Exercise
Give everything from the line containing "This screenshot has height=524, width=567." down to the end of the lines as a JSON list of strings, one string per line, skipping any blank lines and leaving out the pictures.

Location data for words and elements:
━━━━━━━━━━

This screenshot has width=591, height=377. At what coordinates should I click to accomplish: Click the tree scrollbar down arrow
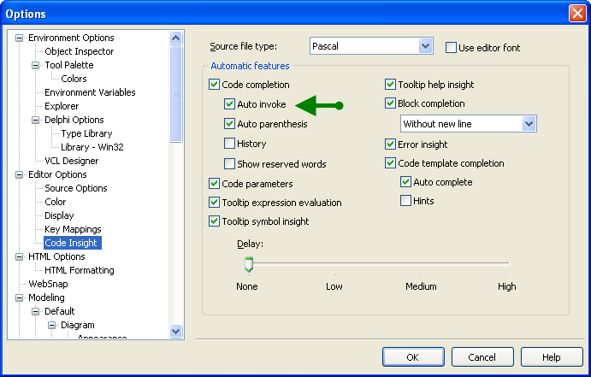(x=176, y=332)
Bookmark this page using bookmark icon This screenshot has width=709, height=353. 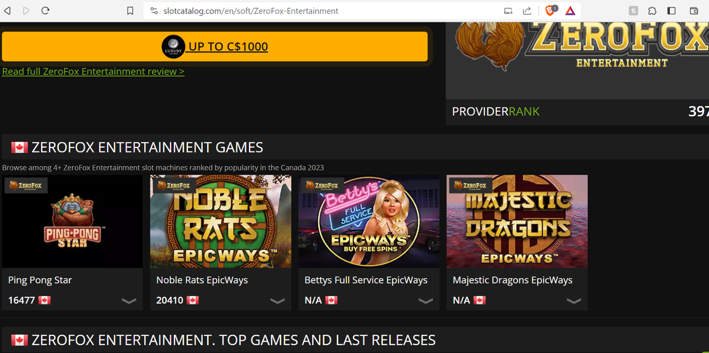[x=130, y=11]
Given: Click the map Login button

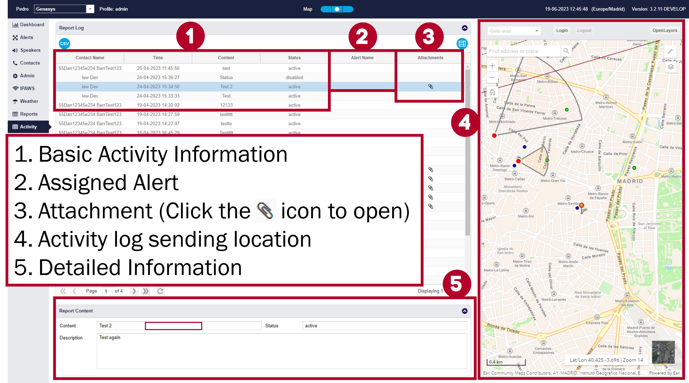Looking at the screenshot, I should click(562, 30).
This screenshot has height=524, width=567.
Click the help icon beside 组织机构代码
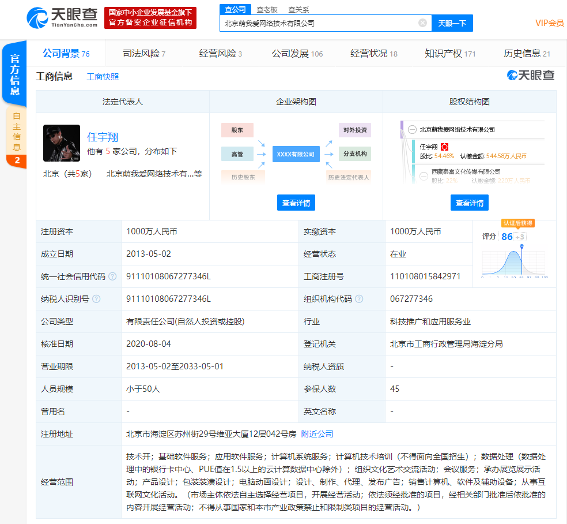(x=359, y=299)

━━━━━━━━━━

Worked solution
[
  "This screenshot has height=524, width=567.",
  "Click the help icon beside 组织机构代码",
  "(x=359, y=299)"
]